Welbehagen
Hanneke Poelmans is columniste. Ze schrijft geregeld over wat haar bezighoudt en verwondert. In aflevering 4: Welbehagen.
Ik heb een daad gesteld. Ik heb mijn jas aangedaan en heb de deur achter me dicht getrokken. Ik ben naar buiten gegaan en ben gaan lopen. Maakt niet uit waarheen. Eindeloze passen, tot waar de stemmen zachter worden, de luchtstroom warmer. Den Bosch. Antwerpen. Zwolle. Het maakt niet uit waar je bent, want je neemt altijd jezelf mee. Ik heb een daad gesteld, want ik ben opgestaan. De eerste stap zetten, daar begint alles altijd mee.
Nu loop ik hier.
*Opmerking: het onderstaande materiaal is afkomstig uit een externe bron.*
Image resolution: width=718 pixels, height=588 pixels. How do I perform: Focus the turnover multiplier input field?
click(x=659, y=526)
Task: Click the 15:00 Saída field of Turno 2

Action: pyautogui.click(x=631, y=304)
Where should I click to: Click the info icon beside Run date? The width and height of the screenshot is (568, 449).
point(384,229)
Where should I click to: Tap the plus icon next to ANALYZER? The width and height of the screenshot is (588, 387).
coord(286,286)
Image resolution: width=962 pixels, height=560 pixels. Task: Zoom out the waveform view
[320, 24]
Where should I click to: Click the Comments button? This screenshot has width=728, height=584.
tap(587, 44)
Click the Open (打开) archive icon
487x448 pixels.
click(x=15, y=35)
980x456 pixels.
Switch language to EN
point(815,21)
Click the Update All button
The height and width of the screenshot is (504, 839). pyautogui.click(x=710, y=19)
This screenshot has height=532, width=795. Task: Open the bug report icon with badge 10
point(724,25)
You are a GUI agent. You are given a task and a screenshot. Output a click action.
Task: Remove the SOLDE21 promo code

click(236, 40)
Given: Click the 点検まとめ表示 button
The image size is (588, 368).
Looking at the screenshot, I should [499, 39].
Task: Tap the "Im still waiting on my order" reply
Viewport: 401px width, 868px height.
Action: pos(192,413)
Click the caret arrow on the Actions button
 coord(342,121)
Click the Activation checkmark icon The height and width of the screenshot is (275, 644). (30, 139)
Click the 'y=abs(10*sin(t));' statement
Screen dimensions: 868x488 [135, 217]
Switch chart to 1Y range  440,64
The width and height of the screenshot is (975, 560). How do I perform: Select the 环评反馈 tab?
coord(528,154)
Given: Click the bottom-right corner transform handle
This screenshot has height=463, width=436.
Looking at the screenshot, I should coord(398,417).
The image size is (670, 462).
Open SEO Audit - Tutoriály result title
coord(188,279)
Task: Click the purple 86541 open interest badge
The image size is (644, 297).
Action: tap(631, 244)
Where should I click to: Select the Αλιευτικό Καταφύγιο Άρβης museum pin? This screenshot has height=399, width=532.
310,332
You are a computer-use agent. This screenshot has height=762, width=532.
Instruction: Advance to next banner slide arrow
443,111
Het park. De takken kraken onder mijn voeten. De stad kraakt onder mijn voeten. De wereld kraakt onder mijn voeten. Ik wil dat de wereld leeft. Misschien dat ik dan vanzelf mee ga doen.
Alles laat zijn sporen na. De hondenpootjes op het zandpad. Zijn woorden. Of juist zijn zwijgen. De kale struik waar in de nazomer de late bramen hingen, die ik met mijn jongen heb geplukt.
In mijn jaszak voel ik met mijn vingers aan een snoephartje. Het is het laatste dat is blijven zitten. Expres bewaard, voor noodgevallen. Iemand met suikerziekte (jeweetmaarnooit) of mijn zoon die gesust of omgekocht moet worden. Ik klamp me aan het kleine zoete hartje vast alsof het het laatste is wat ik ooit nog vast zal houden. Hoe langer ik het vasthoud, hoe verder het af zal brokkelen, tot er niets meer van over is. Verpulverde suikerkruimels, een gebroken hart.
Ik loop, ik loop, ik loop. Om te vergeten, na te denken, niet te horen, niet te voelen, maar alles komt toch. Vanzelf. Hoe hard of ver je ook loopt, je neemt altijd jezelf mee.
Ik wilde altijd een vrouw zijn met een grote sjaal. En de vanzelfsprekendheid die daarbij hoort. Een hoogopgestoken knot, een lange jas en dan die sjaal, waar alle warmte die je jezelf kunt geven in past. Een oprechte glimlach bij het passeren van een vreemde. Vanzelfsprekend welbehagen.
Alles komt zo ongefilterd binnen, dat het niet eens meer binnen komt. Wuivend riet, knisperend afzetlit, kindergegil, het licht, het zwarte water.
Niemand heeft me ooit geleerd dat je niet moet drinken tot je geen dorst meer hebt.
Ik heb een daad gesteld, vandaag. En gisteren ook, en morgen. Ik ben gaan lopen, lopen, lopen.
Ik heb extra warme sokken aangedaan.